**DATASET EXCERPTS:**
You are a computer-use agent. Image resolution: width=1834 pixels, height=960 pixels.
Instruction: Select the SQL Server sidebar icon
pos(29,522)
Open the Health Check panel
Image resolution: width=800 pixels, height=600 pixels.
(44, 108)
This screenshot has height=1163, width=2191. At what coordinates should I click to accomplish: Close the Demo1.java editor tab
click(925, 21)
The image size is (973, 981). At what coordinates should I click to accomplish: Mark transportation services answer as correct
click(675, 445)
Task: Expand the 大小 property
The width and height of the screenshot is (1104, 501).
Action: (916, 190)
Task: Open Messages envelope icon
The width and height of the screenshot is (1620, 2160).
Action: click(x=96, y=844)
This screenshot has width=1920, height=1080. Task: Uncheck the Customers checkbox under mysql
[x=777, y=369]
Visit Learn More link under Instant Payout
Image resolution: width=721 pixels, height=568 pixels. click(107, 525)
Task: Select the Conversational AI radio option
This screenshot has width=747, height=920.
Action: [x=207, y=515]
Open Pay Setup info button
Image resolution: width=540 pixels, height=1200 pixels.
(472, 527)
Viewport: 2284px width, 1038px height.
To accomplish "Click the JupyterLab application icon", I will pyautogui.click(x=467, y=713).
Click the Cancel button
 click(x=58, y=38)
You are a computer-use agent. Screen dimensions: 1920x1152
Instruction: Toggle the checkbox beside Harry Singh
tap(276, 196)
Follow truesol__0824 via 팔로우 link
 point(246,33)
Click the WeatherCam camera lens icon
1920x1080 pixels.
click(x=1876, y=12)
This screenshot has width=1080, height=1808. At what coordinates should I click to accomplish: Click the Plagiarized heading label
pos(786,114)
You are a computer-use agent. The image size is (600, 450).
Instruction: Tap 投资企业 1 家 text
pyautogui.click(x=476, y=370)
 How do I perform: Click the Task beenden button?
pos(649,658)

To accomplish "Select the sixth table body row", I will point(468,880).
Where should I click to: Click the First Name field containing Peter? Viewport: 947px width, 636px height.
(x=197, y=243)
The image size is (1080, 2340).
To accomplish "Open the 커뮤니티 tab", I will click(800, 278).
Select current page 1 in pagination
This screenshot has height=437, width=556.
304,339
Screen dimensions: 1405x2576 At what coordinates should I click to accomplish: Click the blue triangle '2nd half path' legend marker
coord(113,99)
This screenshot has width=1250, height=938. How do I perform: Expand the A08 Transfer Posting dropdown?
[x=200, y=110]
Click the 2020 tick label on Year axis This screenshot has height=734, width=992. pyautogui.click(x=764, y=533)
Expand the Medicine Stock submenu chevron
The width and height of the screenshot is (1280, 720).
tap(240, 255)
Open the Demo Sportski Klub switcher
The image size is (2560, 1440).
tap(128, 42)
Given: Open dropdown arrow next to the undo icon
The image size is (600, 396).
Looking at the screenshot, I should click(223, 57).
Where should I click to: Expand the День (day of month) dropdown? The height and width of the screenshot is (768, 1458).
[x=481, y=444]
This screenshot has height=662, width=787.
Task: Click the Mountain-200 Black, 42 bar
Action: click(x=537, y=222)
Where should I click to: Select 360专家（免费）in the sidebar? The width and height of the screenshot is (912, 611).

**WRITTEN PROBLEM:** Give the records from the line with "Select current page 1 in pagination" to the line with "tap(128, 42)" as a Markdown table with the columns No. and Line, leaving out blank lines.

**WRITTEN SOLUTION:**
| No. | Line |
|---|---|
| 1 | Select current page 1 in pagination |
| 2 | This screenshot has height=437, width=556. |
| 3 | 304,339 |
| 4 | Screen dimensions: 1405x2576 At what coordinates should I click to accomplish: Click the blue triangle '2nd half path' legend marker |
| 5 | coord(113,99) |
| 6 | This screenshot has width=1250, height=938. How do I perform: Expand the A08 Transfer Posting dropdown? |
| 7 | [x=200, y=110] |
| 8 | Click the 2020 tick label on Year axis This screenshot has height=734, width=992. pyautogui.click(x=764, y=533) |
| 9 | Expand the Medicine Stock submenu chevron |
| 10 | The width and height of the screenshot is (1280, 720). |
| 11 | tap(240, 255) |
| 12 | Open the Demo Sportski Klub switcher |
| 13 | The image size is (2560, 1440). |
| 14 | tap(128, 42) |